Genetic analysis of seed-soluble oligosaccharides in relation to seed storability of Arabidopsis

Abstract

Seed oligosaccharides (OSs) and especially raffinose series OSs (RSOs) are hypothesized to play an important role in the acquisition of desiccation tolerance and consequently in seed storability. In the present work we analyzed the seed-soluble OS (sucrose, raffinose, and stachyose) content of several Arabidopsis accessions and thus identified the genotype Cape Verde Islands having a very low RSO content. By performing quantitative trait loci (QTL) mapping in a recombinant inbred line population, we found one major QTL responsible for the practically monogenic segregation of seed stachyose content. This locus also affected the content of the two other OSs, sucrose, and raffinose.
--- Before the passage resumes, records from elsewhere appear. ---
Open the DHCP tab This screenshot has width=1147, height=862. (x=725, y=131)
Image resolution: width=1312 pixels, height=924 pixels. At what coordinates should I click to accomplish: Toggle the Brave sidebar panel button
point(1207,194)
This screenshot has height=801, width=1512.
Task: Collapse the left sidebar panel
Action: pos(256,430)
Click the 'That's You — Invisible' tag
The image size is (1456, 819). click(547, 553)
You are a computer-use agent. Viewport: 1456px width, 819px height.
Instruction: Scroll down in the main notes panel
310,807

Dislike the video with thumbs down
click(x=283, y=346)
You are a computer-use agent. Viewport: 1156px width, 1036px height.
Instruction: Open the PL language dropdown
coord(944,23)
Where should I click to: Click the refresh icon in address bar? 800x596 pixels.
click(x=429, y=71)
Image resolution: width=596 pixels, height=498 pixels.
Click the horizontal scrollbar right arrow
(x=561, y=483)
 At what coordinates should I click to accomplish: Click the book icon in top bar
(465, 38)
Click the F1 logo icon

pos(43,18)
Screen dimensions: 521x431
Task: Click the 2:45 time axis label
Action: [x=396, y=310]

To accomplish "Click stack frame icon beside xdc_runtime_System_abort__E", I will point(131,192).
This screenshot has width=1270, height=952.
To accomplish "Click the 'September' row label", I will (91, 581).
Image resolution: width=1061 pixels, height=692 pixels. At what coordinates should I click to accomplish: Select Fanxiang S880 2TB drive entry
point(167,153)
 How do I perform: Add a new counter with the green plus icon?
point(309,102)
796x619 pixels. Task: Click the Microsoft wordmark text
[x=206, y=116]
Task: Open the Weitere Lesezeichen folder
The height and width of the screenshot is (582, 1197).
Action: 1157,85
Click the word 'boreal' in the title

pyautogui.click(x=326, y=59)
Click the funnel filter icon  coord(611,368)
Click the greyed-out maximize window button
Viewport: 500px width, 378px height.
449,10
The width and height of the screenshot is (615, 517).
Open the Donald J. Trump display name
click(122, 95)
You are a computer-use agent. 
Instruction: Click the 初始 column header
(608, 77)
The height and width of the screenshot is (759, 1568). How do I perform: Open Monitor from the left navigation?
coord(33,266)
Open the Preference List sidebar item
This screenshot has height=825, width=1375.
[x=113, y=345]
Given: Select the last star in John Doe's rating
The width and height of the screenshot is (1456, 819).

Two candidate genes encoding respectively for galactinol synthase and raffinose synthase were located within the genomic region around this major QTL. In addition, three smaller-effect QTL were identified, each one specifically affecting the content of an individual OS. Seed storability was analyzed in the same recombinant inbred line population by measuring viability (germination) under two different seed aging assays: after natural aging during 4 years of dry storage at room temperature and after artificial aging induced by a controlled deterioration test. Thus, four QTL responsible for the variation of this trait were mapped. Comparison of the QTL genetic positions showed that the genomic region containing the major OS locus did not significantly affect the seed storability. We concluded that in the studied material neither RSOs nor sucrose content had a specific effect on seed storability.

Figure 1

Seed-soluble OS content of 10 Arabidopsis accessions, Wassilewksija-1 (Ws-1), Columbia-1 (Col-1), Catania-1 (Ct-1), C24, Eilenburg-0 (Eil-0), Ler, Martuba-1 (Mt-1), Shahdara (Shah), Rschew-1 (RLD-1), and Cape Verde Islands (Cvi). Columns correspond to means of two measurements of bulked seeds from six plants; vertical bars indicate the range of variation.

Figure 2

Frequency distributions of Suc, raffinose, and stachyose content in seeds of the Ler/Cvi RIL population. Arrows correspond to the parental line means and horizontal bars represent their ranges of variation.

Figure 3

Soluble OS content in hybrid seeds obtained from reciprocal crosses between Ler and Cvi (means of two measurements; vertical bars indicate the range of variation).

Figure 4

QTL likelihood maps for seed-soluble OS contents of the five linkage groups of Arabidopsis. The abscissas correspond to the genetic maps in cM; 1 through 5 indicate the linkage group number. The horizontal dotted lines correspond to the LOD score threshold of 2.8 used to declare the presence of a QTL. Two-LOD support intervals for the significant QTL are shown as black bars along the abscissas. QTL effects are shown for linkage groups 1 and 3 where the major QTL are located. These are given as twice the additive allele effects, i.e. as the mean differences between the two RIL genotypic groups carrying the Ler and Cvi alleles. A positive QTL effect represents that the Ler allele increases the content. The percentage of phenotypic variance explained by each QTL is reported close to the corresponding LOD score peak.

Figure 5

Frequency distribution of the seed viability (germination percentage) of the Ler/Cvi RIL after the CDT. Arrows correspond to the parental line means, and horizontal bars represent their ranges of variation.

Figure 6

QTL likelihood maps for seed storability measured as viability after the CDT (solid line) and 4 years of natural aging (dashed line). The abscissas correspond to the genetic maps in cM (the linkage group number being indicated in the right upper corner of each panel). Horizontal dotted lines correspond to the LOD score threshold of 2.8 used to declare the presence of a QTL. Two-LOD support intervals for the significant QTLs are shown as black bars along abscissas. The additive QTL effects are expressed as probit units of the germination percentage after the CDT. These are estimated as the mean differences between the two RIL genotypic groups carrying the Ler and Cvi alleles (a positive value implies Ler increases the corresponding phenotypic value). The percentage of variance explained by each QTL is reported close to the corresponding LOD score peak.

Figure 7

Ler/Cvi linkage map showing the genetic location of QTL affecting seed-soluble OS contents and seed storability. Arrows indicate the direction of Ler allele phenotypic effect (up, increasing; down, decreasing). The length of the arrows depicts the 2-LOD support intervals. The horizontal black arrow points to the major OS QTL.